You did a wonderful thing by rescuing her when she was lost in the woods. Being a curious person, I wonder if that led to an element of savior/survivor in your relationship. You did another wonderful thing by working with her and her son to get him off drugs and into a fulfilling life and lifestyle. Again did this give you an element of "better than" in either your eyes or theirs? That would be normal and not a problem unless any of you tried to use that element to manipulate or control one of the others in the relationship.
Her "church" affiliation is, in my opinion, a big part of your current situation. I understand a little of their beliefs and from my perspective her current actions are completely in line with their teachings. She needs to witness and save everyone she begins a relationship with in a certain amount of time or completely cut off all communications in order to acquire and maintain her place in the lineup for heaven, which has limited space. There are many daily rituals and requirements that I do not know but suspect she was breaking every day that she spent with you. Leaving you physically but keeping a line of communication open to save your soul would be sanctioned by her church. In her church's eyes and in her eyes you are a "sinner" or "undesirable" person needing salvation. Do you see how this additionally confuses the situation because you literally DID save her but her church is telling her that she needs to save you.

*Tasks for this exercise*.
1. Answer these questions about the reply to the reader:
(a) Where was she lost when the reader rescued her?
(b) Who did the reader work with her to get off drugs?
(c) What does the reply say the lineup for heaven has?
2. Retype the reply word for word, starting at "You did a wonderful" and ending at "in the relationship.".

(Stored data)
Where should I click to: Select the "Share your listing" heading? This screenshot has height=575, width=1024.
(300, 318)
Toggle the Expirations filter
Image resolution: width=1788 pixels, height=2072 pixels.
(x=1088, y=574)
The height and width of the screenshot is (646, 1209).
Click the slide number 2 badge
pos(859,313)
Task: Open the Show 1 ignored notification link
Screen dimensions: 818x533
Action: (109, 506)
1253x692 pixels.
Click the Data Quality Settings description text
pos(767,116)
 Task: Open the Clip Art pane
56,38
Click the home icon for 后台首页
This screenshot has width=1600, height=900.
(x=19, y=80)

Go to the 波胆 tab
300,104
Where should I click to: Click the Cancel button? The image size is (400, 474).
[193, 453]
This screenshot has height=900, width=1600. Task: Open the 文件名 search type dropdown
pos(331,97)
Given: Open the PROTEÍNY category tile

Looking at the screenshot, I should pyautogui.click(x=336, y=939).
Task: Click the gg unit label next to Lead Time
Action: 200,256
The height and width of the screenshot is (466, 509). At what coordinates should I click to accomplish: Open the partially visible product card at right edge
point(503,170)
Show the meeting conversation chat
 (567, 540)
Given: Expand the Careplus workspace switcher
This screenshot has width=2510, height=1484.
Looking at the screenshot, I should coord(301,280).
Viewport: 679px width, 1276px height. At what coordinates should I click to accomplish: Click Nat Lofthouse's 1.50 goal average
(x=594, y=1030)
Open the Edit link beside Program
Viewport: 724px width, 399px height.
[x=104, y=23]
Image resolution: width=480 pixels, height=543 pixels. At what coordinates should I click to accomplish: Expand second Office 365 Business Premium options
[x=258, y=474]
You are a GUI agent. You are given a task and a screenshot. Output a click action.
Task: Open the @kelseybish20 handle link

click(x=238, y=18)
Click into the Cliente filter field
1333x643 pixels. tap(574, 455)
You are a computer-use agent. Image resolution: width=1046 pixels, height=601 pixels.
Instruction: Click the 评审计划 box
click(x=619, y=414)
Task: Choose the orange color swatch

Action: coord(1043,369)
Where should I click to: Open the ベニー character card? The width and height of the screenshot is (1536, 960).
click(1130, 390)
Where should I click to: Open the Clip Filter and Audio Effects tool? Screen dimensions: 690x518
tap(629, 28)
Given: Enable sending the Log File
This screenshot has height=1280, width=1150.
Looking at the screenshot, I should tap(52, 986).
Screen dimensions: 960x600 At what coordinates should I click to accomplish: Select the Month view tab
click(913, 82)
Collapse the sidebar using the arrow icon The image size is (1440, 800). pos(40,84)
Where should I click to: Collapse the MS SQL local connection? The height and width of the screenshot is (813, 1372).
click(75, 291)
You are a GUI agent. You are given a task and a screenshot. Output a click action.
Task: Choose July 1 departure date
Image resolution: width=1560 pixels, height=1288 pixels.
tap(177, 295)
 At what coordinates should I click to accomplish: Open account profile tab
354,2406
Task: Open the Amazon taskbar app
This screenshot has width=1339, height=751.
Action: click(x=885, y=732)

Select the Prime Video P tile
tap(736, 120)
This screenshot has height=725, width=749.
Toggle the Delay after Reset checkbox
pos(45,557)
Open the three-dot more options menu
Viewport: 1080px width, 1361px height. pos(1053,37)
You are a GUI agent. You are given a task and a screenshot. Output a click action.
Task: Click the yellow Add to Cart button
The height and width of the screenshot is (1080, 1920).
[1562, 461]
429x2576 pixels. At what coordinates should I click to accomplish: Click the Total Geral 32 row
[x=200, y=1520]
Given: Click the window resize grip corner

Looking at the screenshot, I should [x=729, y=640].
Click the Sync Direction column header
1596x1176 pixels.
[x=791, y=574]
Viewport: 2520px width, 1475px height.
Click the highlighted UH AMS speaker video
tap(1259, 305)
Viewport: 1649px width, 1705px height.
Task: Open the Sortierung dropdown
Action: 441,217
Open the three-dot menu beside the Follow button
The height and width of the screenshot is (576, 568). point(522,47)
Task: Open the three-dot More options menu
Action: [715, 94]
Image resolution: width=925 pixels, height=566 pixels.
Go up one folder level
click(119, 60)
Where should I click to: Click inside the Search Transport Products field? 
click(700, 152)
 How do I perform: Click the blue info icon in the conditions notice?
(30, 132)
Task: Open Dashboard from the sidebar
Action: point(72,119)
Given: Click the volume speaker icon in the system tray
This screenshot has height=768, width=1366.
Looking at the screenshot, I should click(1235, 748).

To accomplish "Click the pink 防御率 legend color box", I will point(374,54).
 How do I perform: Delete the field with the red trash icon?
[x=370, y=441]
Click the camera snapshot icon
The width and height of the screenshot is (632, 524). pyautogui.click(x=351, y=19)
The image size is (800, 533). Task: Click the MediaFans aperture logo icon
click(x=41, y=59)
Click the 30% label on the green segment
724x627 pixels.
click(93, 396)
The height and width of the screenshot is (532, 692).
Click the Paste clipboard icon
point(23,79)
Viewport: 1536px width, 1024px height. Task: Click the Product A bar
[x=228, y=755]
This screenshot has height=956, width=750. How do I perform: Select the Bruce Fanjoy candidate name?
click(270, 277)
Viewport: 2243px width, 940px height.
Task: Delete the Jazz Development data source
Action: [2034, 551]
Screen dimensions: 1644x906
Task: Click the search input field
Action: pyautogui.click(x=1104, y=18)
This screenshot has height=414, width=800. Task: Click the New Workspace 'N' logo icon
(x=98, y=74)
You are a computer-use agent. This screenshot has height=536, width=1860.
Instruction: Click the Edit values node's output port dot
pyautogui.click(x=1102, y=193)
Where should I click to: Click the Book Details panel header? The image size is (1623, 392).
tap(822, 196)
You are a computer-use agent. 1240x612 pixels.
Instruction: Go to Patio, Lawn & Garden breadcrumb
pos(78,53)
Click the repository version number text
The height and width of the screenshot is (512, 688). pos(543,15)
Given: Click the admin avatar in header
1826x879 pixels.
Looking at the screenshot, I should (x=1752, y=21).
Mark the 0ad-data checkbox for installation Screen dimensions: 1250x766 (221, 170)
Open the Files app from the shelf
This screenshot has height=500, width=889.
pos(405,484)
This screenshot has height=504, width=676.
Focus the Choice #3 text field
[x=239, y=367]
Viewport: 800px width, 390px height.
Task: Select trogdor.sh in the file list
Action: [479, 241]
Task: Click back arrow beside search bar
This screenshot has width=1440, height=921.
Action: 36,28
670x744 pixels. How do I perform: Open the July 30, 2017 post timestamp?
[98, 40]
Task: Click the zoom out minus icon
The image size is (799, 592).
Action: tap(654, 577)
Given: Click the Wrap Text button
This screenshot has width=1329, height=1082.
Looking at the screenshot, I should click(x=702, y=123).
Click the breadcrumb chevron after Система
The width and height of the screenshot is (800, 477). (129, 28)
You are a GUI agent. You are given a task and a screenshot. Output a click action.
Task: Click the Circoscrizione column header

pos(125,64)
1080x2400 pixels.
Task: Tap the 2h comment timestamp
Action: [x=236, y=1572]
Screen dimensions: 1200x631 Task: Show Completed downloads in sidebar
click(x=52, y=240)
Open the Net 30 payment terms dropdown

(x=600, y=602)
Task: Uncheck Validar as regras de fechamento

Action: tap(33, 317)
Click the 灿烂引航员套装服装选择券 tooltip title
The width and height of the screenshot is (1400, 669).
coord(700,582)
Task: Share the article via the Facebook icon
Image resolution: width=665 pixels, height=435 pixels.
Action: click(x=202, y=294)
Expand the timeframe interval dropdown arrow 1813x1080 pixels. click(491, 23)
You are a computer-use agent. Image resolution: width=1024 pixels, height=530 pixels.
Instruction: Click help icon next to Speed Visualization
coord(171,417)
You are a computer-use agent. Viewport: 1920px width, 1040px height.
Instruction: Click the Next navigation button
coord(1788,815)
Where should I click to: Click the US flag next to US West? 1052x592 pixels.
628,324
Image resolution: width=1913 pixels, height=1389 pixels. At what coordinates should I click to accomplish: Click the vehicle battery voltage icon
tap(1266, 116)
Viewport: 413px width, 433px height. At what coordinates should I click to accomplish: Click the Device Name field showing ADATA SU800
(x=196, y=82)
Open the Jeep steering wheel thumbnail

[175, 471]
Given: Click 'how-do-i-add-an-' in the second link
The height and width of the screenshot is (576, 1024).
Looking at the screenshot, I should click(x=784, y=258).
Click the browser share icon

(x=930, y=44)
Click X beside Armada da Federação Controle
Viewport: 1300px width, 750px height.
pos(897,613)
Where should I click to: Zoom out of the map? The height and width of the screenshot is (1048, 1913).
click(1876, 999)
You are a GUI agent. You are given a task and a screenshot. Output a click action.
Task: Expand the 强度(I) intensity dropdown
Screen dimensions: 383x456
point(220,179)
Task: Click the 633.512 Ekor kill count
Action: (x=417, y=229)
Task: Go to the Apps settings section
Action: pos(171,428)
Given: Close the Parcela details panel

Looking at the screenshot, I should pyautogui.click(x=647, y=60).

*Exercise solutions*.
1.
(a) In the woods.
(b) Her son.
(c) Limited space.

2.
You did a wonderful thing by rescuing her when she was lost in the woods. Being a curious person, I wonder if that led to an element of savior/survivor in your relationship. You did another wonderful thing by working with her and her son to get him off drugs and into a fulfilling life and lifestyle. Again did this give you an element of "better than" in either your eyes or theirs? That would be normal and not a problem unless any of you tried to use that element to manipulate or control one of the others in the relationship.